Il colpo di fulmine del volontario

Colpa delle stelle

John Green, Colpa delle stelle, Rizzoli
Età di lettura consigliata: dai 15 anni

Cercando Alaska, il miglior libro di John Green, è un libro dalla lettura del quale si esce cambiati. Un libro che ti rimane nella pelle e diventa parte di te.
Difficile pensare di poterne leggere un altro che raggiungesse lo stesso livello, scritto dallo stesso autore. Ma John Green ha voluto stupirci. E con Colpa delle stelle ci è riuscito.

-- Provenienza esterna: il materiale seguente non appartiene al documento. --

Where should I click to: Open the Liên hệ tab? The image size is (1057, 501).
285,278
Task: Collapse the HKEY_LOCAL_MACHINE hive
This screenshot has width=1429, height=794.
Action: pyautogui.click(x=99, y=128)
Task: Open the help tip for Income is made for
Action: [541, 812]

Hazel e Augustus hanno il cancro, che li ha privati rispettivamente di polmoni degnamente funzionanti e di una gamba. Vivono da sempre una vita di terapie sperimentali e gruppi di supporto, sempre sospesi tra la speranza che dottori e parenti cercano di alimentare e la vista dei propri coetanei e amici, che continuano a peggiorare e a morire.
La loro storia, però, non è la storia della loro malattia. I libri sul cancro fanno schifo, dice Hazel, e Colpa delle stelle per fortuna non lo è. Prima di tutto, è un libro sull’amore. Perché quando hai sedici anni e vivi il primo grande amore della tua vita, possiedi la giusta dose di forza da dimenticarti della bombola di ossigeno, che sei costretto a portarti dietro per respirare, della gamba artificiale, delle medicine da prendere.
È un libro che parla del dolore e non lo nega, non lo edulcora, non lo nasconde. Dimostra che la consapevolezza della propria condizione permette di scherzarci sopra, per quanto tragica possa essere. È un libro dove la penna di Green è immediatamente riconoscibile dai dialoghi brillanti che lo riempiono e dai personaggi meravigliosi, coinvolgenti e veri che lo popolano, personaggi che entrano prepotentemente a far parte della vita del lettore, per non uscirne più.
Tutti vogliamo essere ricordati. Anche io. Questo è ciò che più mi disturba, essere un’altra immemore vittima dell’antica e ingloriosa guerra contro la malattia” dice Augustus in quella che probabilmente è una delle più belle lettere d’amore mai scritte.
Se lui e Hazel potessero ascoltarmi, direi loro che dalla loro storia ho imparato tanto, e che dimenticarli mi sarà impossibile.